Skeletal muscle function can be severely compromised by injury and disease, leading to decreased quality of life. Progressive muscle wasting due to genetic disorders results in myofiber necrosis and ultimate loss of muscle function. In case of muscular dystrophies, lack of functional regenerative machinery results in replacement of muscle fibers with connective and adipose tissue.
Despite extensive efforts to develop cell-based therapies, several major limitations, such as limited expansion capacity of cells, immune rejection, and lack of cell viability hinders the therapeutic potential of transplanted cells. Previous studies and clinical trials have studied the efficacy of cell therapy for muscle regeneration and have faced disappointing results, including low levels of engraftment within host tissue and insignificant improvements in muscle function. These outcomes can be attributed to the intrinsic limitation of muscle tissue to engraftment of transplanted cells.
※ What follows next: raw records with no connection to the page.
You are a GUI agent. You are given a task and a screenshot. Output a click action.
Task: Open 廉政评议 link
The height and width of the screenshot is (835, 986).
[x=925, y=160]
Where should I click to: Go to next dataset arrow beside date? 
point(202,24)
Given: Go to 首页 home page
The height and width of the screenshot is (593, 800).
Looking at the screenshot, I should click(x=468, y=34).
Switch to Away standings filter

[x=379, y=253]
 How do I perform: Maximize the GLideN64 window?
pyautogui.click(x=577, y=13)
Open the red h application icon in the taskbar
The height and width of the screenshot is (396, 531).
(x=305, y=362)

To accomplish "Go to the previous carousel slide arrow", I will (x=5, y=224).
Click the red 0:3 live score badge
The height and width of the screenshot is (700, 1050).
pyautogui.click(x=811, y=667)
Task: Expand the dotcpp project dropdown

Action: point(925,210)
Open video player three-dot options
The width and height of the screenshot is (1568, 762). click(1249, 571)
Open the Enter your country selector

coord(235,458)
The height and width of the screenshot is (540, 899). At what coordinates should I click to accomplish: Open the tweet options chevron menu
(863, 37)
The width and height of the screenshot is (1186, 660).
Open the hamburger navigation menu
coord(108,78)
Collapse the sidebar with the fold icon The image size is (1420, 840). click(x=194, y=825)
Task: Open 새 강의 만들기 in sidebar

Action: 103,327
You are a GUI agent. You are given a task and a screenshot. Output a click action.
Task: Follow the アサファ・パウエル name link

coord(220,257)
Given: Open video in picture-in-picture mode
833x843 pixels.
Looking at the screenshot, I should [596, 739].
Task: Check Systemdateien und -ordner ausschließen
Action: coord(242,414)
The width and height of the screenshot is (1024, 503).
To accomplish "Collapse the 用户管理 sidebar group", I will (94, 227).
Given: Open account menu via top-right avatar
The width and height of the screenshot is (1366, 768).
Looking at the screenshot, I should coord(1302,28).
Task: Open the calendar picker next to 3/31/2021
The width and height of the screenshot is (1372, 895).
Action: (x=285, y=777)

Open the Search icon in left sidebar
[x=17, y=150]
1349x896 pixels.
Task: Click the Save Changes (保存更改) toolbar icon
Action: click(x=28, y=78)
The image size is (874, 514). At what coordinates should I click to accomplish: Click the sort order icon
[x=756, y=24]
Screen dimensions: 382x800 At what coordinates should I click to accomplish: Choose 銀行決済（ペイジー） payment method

This doctorate dissertation worked towards developing a cell-based therapy with a focus on induced pluripotent stem cells (iPSCs) to address muscular injuries. Specifically, we developed an approach for matrix-mediated myogenic differentiation of hiPSC-derived muscle progenitor cells (MPCs) using a synthetic mimic of heparin incorporated in a gelatin-based hydrogel. We show that using this approach large quantity of progenitor cells can be derived in vitro and used for in vivo applications. The engraftment potential of such progenitor cells is tested in immunocompromised mdx mice. Furthermore, we investigate the various stages of myogenic differentiation and identified different sub-populations present in culture. We were able to show that transplantation of a specific stage of myogenic differentiation is best suited for treatment of Duchenne Muscular Dystrophy modeled in mdx mice.
The results described in this thesis provide a proof-of-principle that derivation of myogenic progenitor cells without genetic modifications can be achieved using a simple monolayer culture system by taking advantage of biomaterials. We further demonstrate the significance of the extent of in vitro myogenic maturation for successful cell transplantation.